Saldate le fatture del 2014 per lavori eseguiti per conto del Comune di Assisi

Assisi, rendiconto di Bilancio 2015, ecco i numeri

da Tonino Lunghi (Vicesindaco Comune di Assisi)
Questa settimana l’Ufficio Ragioneria del Comune ha saldato le fatture dei lavori eseguiti nel 2014 per la somma di € 487.730,11. É stato potuto farlo in quanto sono iniziate ad entrate le somme dell’acconto IMU-TASI del 2015 che ci ha permesso di sbloccare momentaneamente i vincoli imposti dal Patto di Stabilità interno.

Erano tutti lavori eseguiti nel 2014, realizzati da imprese che si trovano in notevoli difficoltà finanziarie.

Dobbiamo ancora saldare le fatture emesse nel 2015 oltre quelle che saranno prodotte per la realizzazione degli interventi previsti nel Bilancio di Previsione recentemente approvato.

In parte lo potremo fare con il saldo dell’IMU-TASI di novembre prossimo se non sopraggiungano nuove disposizione da parte del governo centrale.

Quello del PATTO DI STABILITÁ è tema scottante per la finanza locale.

É stato pensato dall’Unione Europea per tenere sotto controllo i conti pubblici degli Stati appartenenti all’area Euro, con l’obiettivo di ridurre i deficit ed i debiti accumulati negli anni e risanare così le finanze pubbliche.

Quando si parla di conti pubblici non ci si riferisce solo a quelli degli Stati centrali, ma anche quelli degli enti territoriali (Regioni, Province, Comuni, ecc.).

Il PATTO è calcolato con un sistema complesso di natura finanziaria e dipende molto dai denari effettivamente presenti nelle Casse degli ENTI.
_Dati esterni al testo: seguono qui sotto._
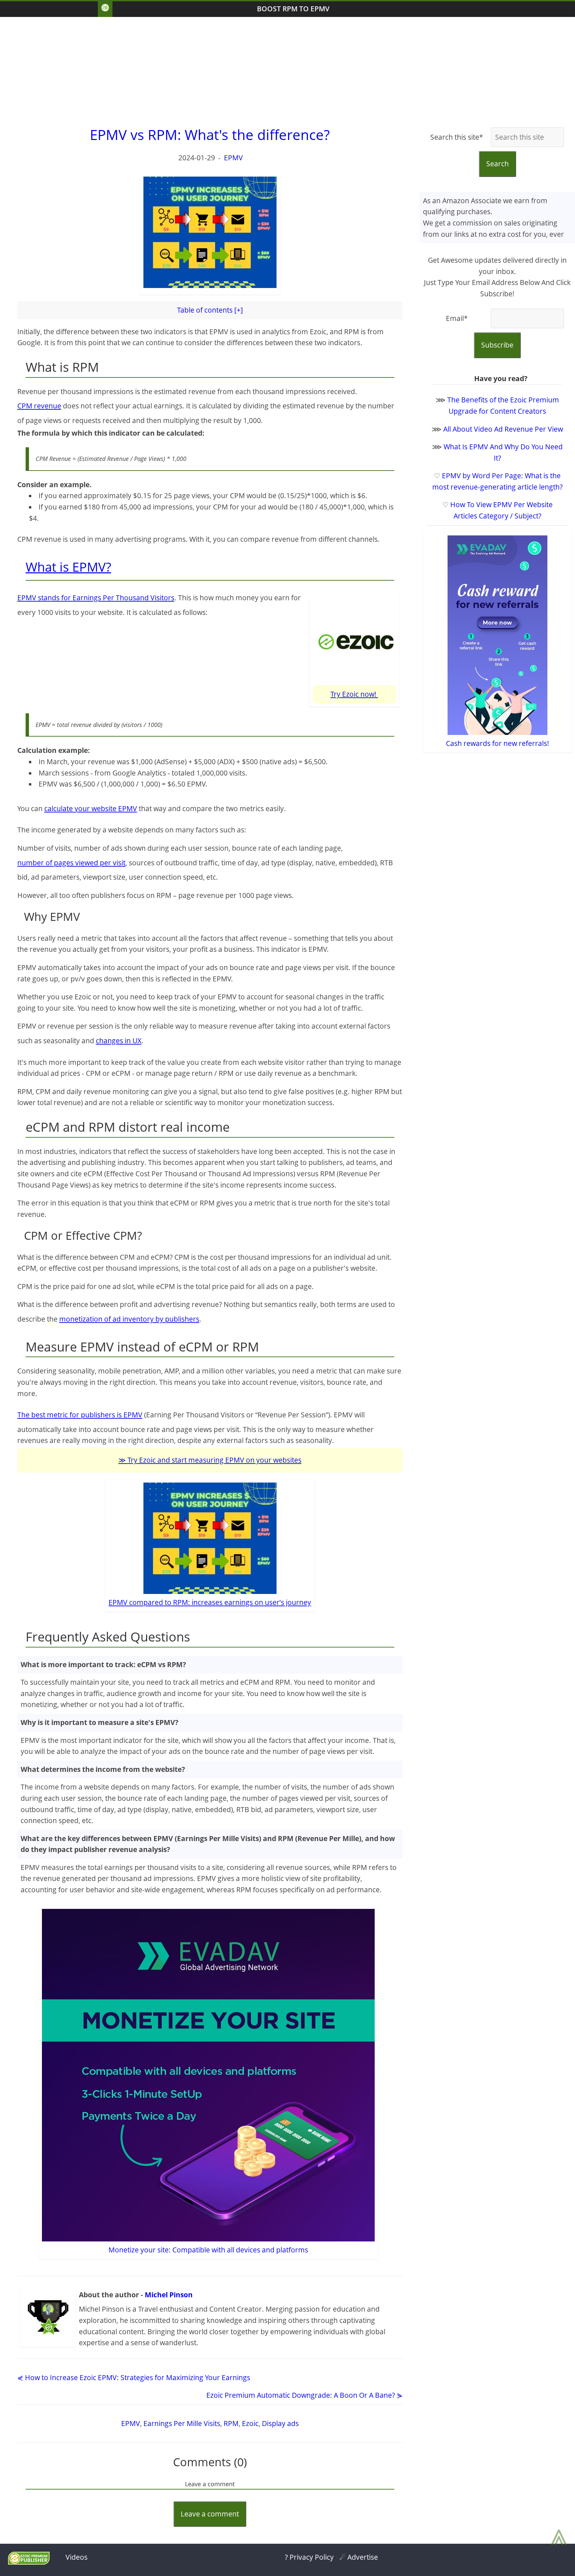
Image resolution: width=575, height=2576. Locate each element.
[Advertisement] (287, 70)
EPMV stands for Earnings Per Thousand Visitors (95, 597)
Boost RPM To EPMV (293, 8)
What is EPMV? (68, 566)
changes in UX (118, 1040)
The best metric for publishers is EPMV (79, 1414)
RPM (231, 2423)
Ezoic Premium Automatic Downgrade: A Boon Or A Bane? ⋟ (304, 2395)
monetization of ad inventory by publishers (129, 1319)
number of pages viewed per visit (71, 862)
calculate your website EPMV (90, 808)
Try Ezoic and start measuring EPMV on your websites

Il Comune di Assisi pur godendo di una situazione finanziaria eccellente deve sottoporsi a dei vincoli di spesa molto rigidi. Questo comporta che le Imprese aggiudicatarie di lavori riescono ad essere saldate con forti ritardi e questo spinge, soprattutto i piccoli fornitori ed artigiani, a non fornire l’Ente con dei danni considerevoli per l’Ente stesso in quanto si priva dei soggetti più qualificati presenti nel mercato locale.
Abbiamo la necessità e l’urgenza di eseguire interventi di sistemazione ed adeguamento delle nostre strutture; abbiamo il bisogno di muovere l’economia locale; abbiamo anche i denari necessari e non li possiamo spendere.

Vorrei sottolineare come questo strumento penalizza in maniera forte soltanto alcuni soggetti. Pensiamo ad alcune forniture previste nella spesa corrente, ad esempio le forniture di Energia Elettrica e Telecomunicazioni ed altre, che vengo regolarmente liquidate.

Non riesco a capire come mai occorre saldare le bollette dell’ENEL e della TELECOM e non quella dello sfigato di artigiano che ha fatto un piccolo lavoro per il Comune. Sono logiche incomprensibili che creano questo distacco tra Amministrazione Pubblica e Gente Comune.

Comunque cercheremo di essere molto vigili sul tema cercando di utilizzare tutte le vie per poter onorare i nostri impegni.